Australian inflation rose more than expected in October, the debut release of full monthly CPI data from the ABS following its overhaul from quarterly prints. Market pricing for another RBA cut this easing cycle fell to around 33% after headline inflation rose 3.8%yr (vs 3.6% expected, prior 3.6%) and core or trimmed mean firmed to 3.3%yr (vs 2.9%, prior 3.2%).
Source: ABS
Monthly headline inflation was flat in October (0%), down from 0.5% in September, but the annual rate rose from 3.6% to 3.8% - its fastest since Q2 2024 - on base effects. Annual inflation is up from recent low of 1.9%yr in June due largely to the impact of last year's energy bill rebates fading out. However, core inflation has also lifted - but more moderately - from a low of 2.8%yr in June to 3.3% currently (fastest since Q4 2024), indicating price pressures have firmed broadly across the basket. That has seen the RBA turn more cautious on further rate cuts, despite reduced labour market tightness.
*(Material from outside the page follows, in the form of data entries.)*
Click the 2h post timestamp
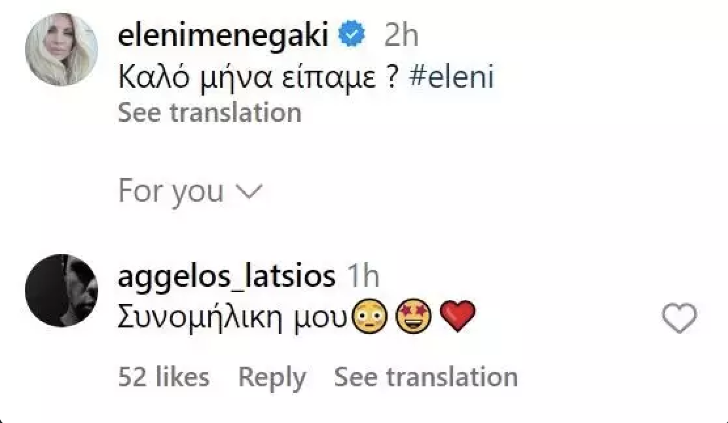The height and width of the screenshot is (423, 728). [x=401, y=37]
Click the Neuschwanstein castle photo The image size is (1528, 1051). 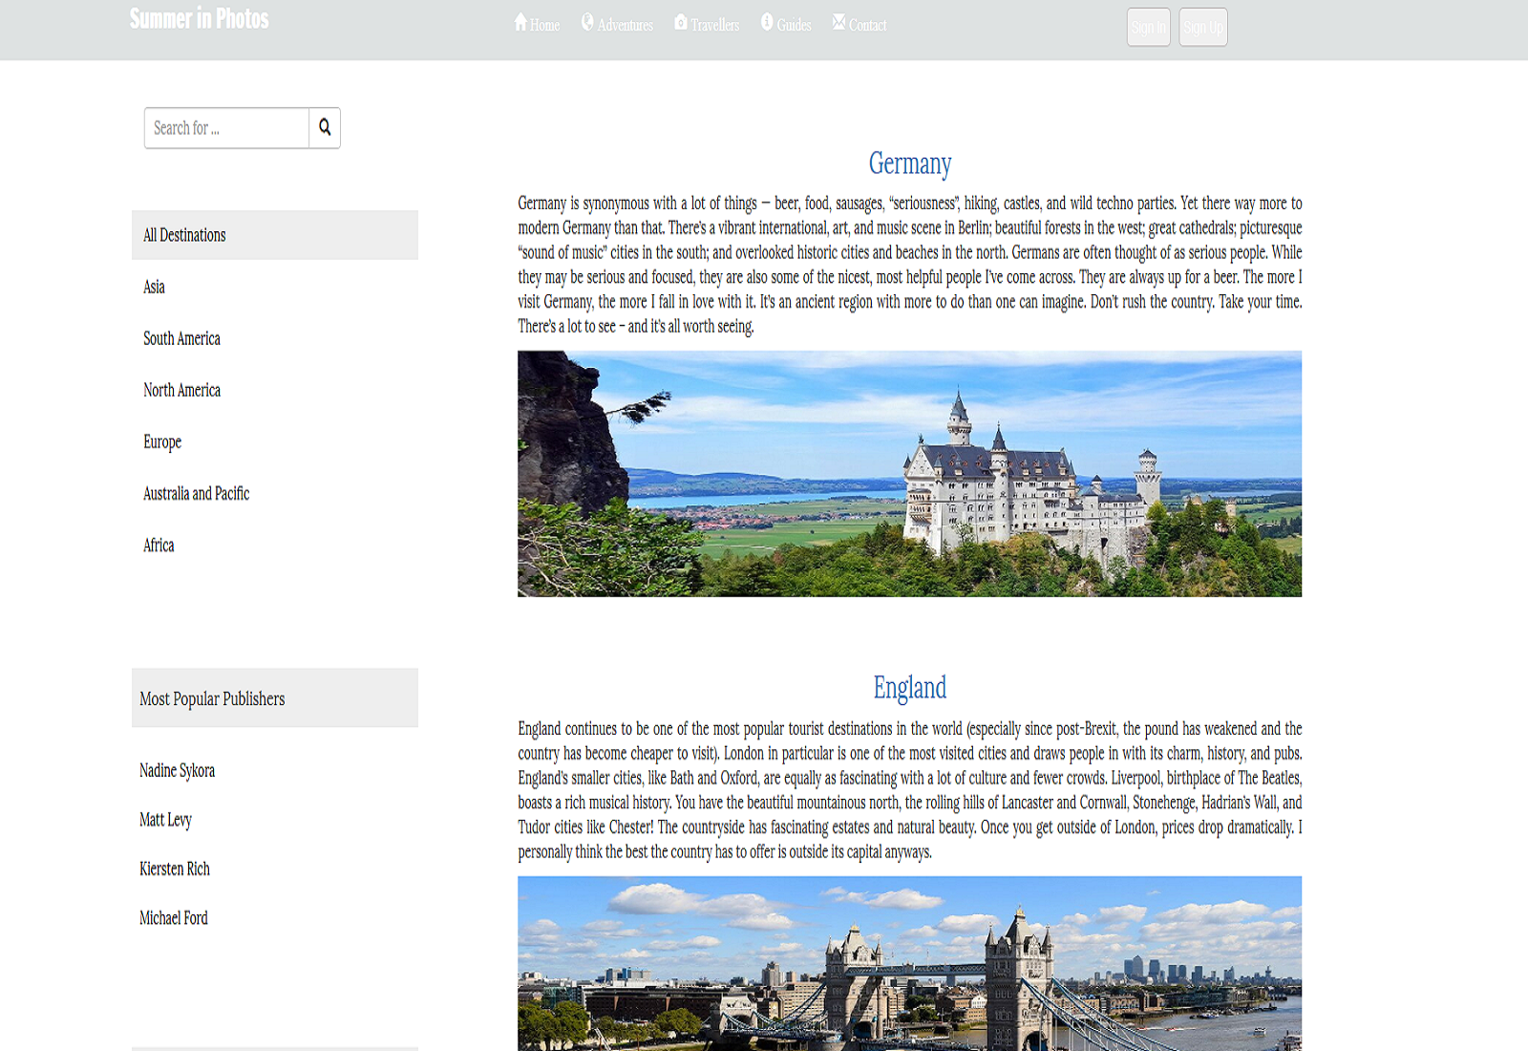(x=909, y=474)
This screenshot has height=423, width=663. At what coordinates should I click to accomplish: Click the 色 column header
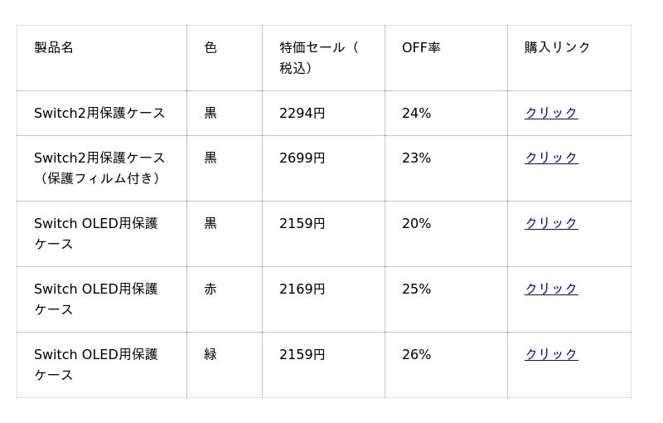click(211, 47)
The RBA will take its time to get used to the new monthly CPI data, which is noisier than the quarterly data that has always guided policy. For example, electricity prices actually fell 10.2% in October as households in NSW and the ACT received rebates from the extension of the federal government scheme. But because electricity prices fell by more in October 2024 (-12.3%), the annual rate lifted from 33.9% to 37.1% - a key factor that pushed up annual headline CPI.